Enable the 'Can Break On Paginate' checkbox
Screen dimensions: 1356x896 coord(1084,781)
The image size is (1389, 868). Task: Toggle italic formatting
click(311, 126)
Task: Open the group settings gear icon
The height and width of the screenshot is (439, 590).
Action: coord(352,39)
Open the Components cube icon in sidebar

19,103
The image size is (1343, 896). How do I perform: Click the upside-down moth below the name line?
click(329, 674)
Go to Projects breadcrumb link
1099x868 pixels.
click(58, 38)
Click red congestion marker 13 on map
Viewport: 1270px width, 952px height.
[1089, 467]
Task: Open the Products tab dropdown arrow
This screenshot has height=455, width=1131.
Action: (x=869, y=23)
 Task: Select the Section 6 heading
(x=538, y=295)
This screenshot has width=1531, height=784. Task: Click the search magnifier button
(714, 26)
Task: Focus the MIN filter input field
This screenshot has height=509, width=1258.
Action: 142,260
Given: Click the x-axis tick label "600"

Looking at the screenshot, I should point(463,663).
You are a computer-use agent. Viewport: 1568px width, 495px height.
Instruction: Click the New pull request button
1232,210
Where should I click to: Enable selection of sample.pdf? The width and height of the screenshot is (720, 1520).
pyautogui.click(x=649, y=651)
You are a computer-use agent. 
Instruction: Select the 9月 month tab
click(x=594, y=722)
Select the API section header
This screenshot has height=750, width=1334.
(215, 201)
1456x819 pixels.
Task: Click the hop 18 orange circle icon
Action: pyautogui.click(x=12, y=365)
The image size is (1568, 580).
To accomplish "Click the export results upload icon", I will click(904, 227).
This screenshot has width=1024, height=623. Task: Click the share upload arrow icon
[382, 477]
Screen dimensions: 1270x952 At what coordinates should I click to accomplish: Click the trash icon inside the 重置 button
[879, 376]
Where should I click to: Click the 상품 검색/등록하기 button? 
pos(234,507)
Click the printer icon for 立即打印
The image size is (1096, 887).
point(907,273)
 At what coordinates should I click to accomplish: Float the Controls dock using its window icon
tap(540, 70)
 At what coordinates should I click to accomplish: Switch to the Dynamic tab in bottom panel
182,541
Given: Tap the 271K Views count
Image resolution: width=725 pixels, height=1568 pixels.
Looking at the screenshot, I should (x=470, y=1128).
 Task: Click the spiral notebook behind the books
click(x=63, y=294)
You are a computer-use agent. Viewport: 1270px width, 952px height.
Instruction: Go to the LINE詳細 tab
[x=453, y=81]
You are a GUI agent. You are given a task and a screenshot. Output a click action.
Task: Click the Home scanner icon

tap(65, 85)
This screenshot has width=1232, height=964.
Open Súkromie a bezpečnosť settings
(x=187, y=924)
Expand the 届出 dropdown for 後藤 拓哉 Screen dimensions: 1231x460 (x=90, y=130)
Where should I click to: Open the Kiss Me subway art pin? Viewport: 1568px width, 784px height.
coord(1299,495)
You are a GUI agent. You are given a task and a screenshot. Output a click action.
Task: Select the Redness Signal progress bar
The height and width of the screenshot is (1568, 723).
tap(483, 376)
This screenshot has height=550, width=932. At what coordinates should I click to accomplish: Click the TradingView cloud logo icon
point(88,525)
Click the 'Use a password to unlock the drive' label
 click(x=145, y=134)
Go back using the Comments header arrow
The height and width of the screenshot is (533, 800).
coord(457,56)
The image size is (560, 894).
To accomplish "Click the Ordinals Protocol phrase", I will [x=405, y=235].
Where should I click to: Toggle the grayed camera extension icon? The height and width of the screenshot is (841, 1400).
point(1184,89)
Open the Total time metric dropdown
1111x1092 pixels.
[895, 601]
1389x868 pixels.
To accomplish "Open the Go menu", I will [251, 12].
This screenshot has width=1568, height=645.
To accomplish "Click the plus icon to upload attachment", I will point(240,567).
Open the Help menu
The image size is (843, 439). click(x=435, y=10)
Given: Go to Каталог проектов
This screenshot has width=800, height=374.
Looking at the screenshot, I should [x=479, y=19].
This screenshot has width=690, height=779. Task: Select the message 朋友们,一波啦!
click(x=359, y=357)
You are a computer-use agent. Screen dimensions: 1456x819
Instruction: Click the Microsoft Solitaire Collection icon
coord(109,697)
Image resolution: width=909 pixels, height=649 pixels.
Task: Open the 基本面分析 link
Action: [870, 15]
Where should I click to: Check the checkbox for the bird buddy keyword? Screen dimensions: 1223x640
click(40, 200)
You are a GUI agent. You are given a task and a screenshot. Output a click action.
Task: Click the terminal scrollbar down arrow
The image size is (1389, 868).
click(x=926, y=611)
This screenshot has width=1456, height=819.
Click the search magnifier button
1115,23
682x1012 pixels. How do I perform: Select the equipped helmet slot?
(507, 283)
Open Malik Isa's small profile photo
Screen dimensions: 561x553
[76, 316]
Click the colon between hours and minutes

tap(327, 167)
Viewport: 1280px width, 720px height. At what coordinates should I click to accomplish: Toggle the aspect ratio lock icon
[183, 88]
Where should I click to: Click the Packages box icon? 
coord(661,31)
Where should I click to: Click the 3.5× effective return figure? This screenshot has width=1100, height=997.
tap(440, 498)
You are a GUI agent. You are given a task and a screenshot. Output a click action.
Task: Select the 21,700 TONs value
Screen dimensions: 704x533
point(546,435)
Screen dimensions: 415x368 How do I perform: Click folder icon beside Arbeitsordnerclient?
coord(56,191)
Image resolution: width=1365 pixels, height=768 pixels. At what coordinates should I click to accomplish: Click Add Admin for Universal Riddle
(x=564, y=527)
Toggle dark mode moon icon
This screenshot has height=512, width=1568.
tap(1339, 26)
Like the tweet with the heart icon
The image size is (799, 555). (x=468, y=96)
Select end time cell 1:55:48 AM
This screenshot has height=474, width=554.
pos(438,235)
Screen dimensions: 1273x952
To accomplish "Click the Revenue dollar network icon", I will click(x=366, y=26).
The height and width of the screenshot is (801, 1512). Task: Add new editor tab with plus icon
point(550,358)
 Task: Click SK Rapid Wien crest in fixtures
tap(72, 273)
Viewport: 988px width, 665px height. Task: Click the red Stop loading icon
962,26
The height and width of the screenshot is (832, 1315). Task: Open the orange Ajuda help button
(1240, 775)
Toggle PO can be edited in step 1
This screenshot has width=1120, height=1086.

▬▬▬

→ TASK GOAL: Copy out every item above verbatim, line by line, in the original order.

→ SOLVED EXERCISE:
Enable the 'Can Break On Paginate' checkbox
Screen dimensions: 1356x896 coord(1084,781)
The image size is (1389, 868). Task: Toggle italic formatting
click(311, 126)
Task: Open the group settings gear icon
The height and width of the screenshot is (439, 590).
Action: coord(352,39)
Open the Components cube icon in sidebar

19,103
The image size is (1343, 896). How do I perform: Click the upside-down moth below the name line?
click(329, 674)
Go to Projects breadcrumb link
1099x868 pixels.
click(58, 38)
Click red congestion marker 13 on map
Viewport: 1270px width, 952px height.
[1089, 467]
Task: Open the Products tab dropdown arrow
This screenshot has height=455, width=1131.
Action: (x=869, y=23)
 Task: Select the Section 6 heading
(x=538, y=295)
This screenshot has width=1531, height=784. Task: Click the search magnifier button
(714, 26)
Task: Focus the MIN filter input field
This screenshot has height=509, width=1258.
Action: 142,260
Given: Click the x-axis tick label "600"

Looking at the screenshot, I should point(463,663).
You are a computer-use agent. Viewport: 1568px width, 495px height.
Instruction: Click the New pull request button
1232,210
Where should I click to: Enable selection of sample.pdf? The width and height of the screenshot is (720, 1520).
pyautogui.click(x=649, y=651)
You are a computer-use agent. 
Instruction: Select the 9月 month tab
click(x=594, y=722)
Select the API section header
This screenshot has height=750, width=1334.
(215, 201)
1456x819 pixels.
Task: Click the hop 18 orange circle icon
Action: pyautogui.click(x=12, y=365)
The image size is (1568, 580).
To accomplish "Click the export results upload icon", I will click(904, 227).
This screenshot has width=1024, height=623. Task: Click the share upload arrow icon
[382, 477]
Screen dimensions: 1270x952 At what coordinates should I click to accomplish: Click the trash icon inside the 重置 button
[879, 376]
Where should I click to: Click the 상품 검색/등록하기 button? 
pos(234,507)
Click the printer icon for 立即打印
The image size is (1096, 887).
point(907,273)
 At what coordinates should I click to accomplish: Float the Controls dock using its window icon
tap(540, 70)
 At what coordinates should I click to accomplish: Switch to the Dynamic tab in bottom panel
182,541
Given: Tap the 271K Views count
Image resolution: width=725 pixels, height=1568 pixels.
Looking at the screenshot, I should (x=470, y=1128).
 Task: Click the spiral notebook behind the books
click(x=63, y=294)
You are a computer-use agent. Viewport: 1270px width, 952px height.
Instruction: Go to the LINE詳細 tab
[x=453, y=81]
You are a GUI agent. You are given a task and a screenshot. Output a click action.
Task: Click the Home scanner icon

tap(65, 85)
This screenshot has width=1232, height=964.
Open Súkromie a bezpečnosť settings
(x=187, y=924)
Expand the 届出 dropdown for 後藤 拓哉 Screen dimensions: 1231x460 (x=90, y=130)
Where should I click to: Open the Kiss Me subway art pin? Viewport: 1568px width, 784px height.
coord(1299,495)
You are a GUI agent. You are given a task and a screenshot. Output a click action.
Task: Select the Redness Signal progress bar
The height and width of the screenshot is (1568, 723).
tap(483, 376)
This screenshot has height=550, width=932. At what coordinates should I click to accomplish: Click the TradingView cloud logo icon
point(88,525)
Click the 'Use a password to unlock the drive' label
 click(x=145, y=134)
Go back using the Comments header arrow
The height and width of the screenshot is (533, 800).
coord(457,56)
The image size is (560, 894).
To accomplish "Click the Ordinals Protocol phrase", I will [x=405, y=235].
Where should I click to: Toggle the grayed camera extension icon? The height and width of the screenshot is (841, 1400).
point(1184,89)
Open the Total time metric dropdown
1111x1092 pixels.
[895, 601]
1389x868 pixels.
To accomplish "Open the Go menu", I will [251, 12].
This screenshot has width=1568, height=645.
To accomplish "Click the plus icon to upload attachment", I will point(240,567).
Open the Help menu
The image size is (843, 439). click(x=435, y=10)
Given: Go to Каталог проектов
This screenshot has width=800, height=374.
Looking at the screenshot, I should [x=479, y=19].
This screenshot has width=690, height=779. Task: Select the message 朋友们,一波啦!
click(x=359, y=357)
You are a computer-use agent. Screen dimensions: 1456x819
Instruction: Click the Microsoft Solitaire Collection icon
coord(109,697)
Image resolution: width=909 pixels, height=649 pixels.
Task: Open the 基本面分析 link
Action: [870, 15]
Where should I click to: Check the checkbox for the bird buddy keyword? Screen dimensions: 1223x640
click(40, 200)
You are a GUI agent. You are given a task and a screenshot. Output a click action.
Task: Click the terminal scrollbar down arrow
The image size is (1389, 868).
click(x=926, y=611)
This screenshot has width=1456, height=819.
Click the search magnifier button
1115,23
682x1012 pixels. How do I perform: Select the equipped helmet slot?
(507, 283)
Open Malik Isa's small profile photo
Screen dimensions: 561x553
[76, 316]
Click the colon between hours and minutes

tap(327, 167)
Viewport: 1280px width, 720px height. At what coordinates should I click to accomplish: Toggle the aspect ratio lock icon
[183, 88]
Where should I click to: Click the Packages box icon? 
coord(661,31)
Where should I click to: Click the 3.5× effective return figure? This screenshot has width=1100, height=997.
tap(440, 498)
You are a GUI agent. You are given a task and a screenshot. Output a click action.
Task: Select the 21,700 TONs value
Screen dimensions: 704x533
point(546,435)
Screen dimensions: 415x368 How do I perform: Click folder icon beside Arbeitsordnerclient?
coord(56,191)
Image resolution: width=1365 pixels, height=768 pixels. At what coordinates should I click to accomplish: Click Add Admin for Universal Riddle
(x=564, y=527)
Toggle dark mode moon icon
This screenshot has height=512, width=1568.
tap(1339, 26)
Like the tweet with the heart icon
The image size is (799, 555). (x=468, y=96)
Select end time cell 1:55:48 AM
This screenshot has height=474, width=554.
pos(438,235)
Screen dimensions: 1273x952
To accomplish "Click the Revenue dollar network icon", I will click(x=366, y=26).
The height and width of the screenshot is (801, 1512). Task: Add new editor tab with plus icon
point(550,358)
 Task: Click SK Rapid Wien crest in fixtures
tap(72, 273)
Viewport: 988px width, 665px height. Task: Click the red Stop loading icon
962,26
The height and width of the screenshot is (832, 1315). Task: Open the orange Ajuda help button
(1240, 775)
Toggle PO can be edited in step 1
This screenshot has width=1120, height=1086.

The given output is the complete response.